Obama reaches out to Republicans over deficit
Republican House speaker John Boehner was not at the dinner hosted by US president Barack Obama, who had instead invited rank-and-file opposition congressmen.
In a break from last week’s hostile exchanges with Republicans, US president Barack Obama has started reaching out to opposition leaders in Congress in an attempt to agree a long-term deal to reduce the federal deficit.
The president hosted 12 Republican senators at a two-hour dinner at the Jefferson Hotel in Washington DC in a change from the bitter bipartisanship over government spending cuts of $85 billion (€65 billion).
Republicans including US senator John McCain attended the dinner shortly after the House of Representatives approved a six-month spending extension to fund the government until the end of the fiscal year on September 30th, averting another fiscal crisis.
Mr McCain was photographed emerging from the dinner giving a thumbs-up sign and saying it went “just fine”.
The White House said Mr Obama paid the dinner bill personally.
Mr Obama yesterday held discussions with congressmen Paul Ryan, Mitt Romney’s running mate last year, and Chris Van Hollen – the most senior Republican and Democrat respectively on the House budget committee. He will meet party members from across the aisle on Capitol Hill next week.

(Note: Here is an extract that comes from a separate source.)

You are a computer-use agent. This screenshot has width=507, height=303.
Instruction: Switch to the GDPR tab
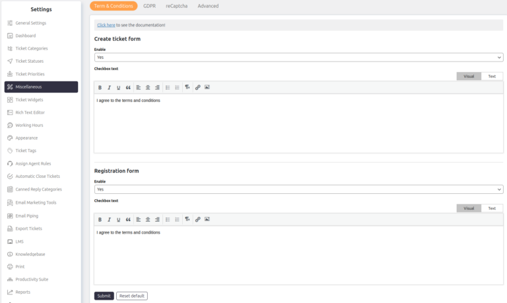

“I hope this is the beginning of a serious discussion of the challenges we face,” said Mr Ryan before the meeting.
Change of approach
Mr Obama is reaching out to the GOP (Grand Old Party) less than a week after the White House and Republicans blamed each other for across-the-board spending cuts known as “the sequester” that came into effect on March 1st.
Mr Obama wants specific budget cuts, as opposed to indiscriminate reductions, and increased taxes by closing loopholes for wealthy companies and individuals, a measure opposed by Republicans.
The president must win over the opposition party if he has any hope of his budget measures passing the House of Representatives, where Republicans hold a majority.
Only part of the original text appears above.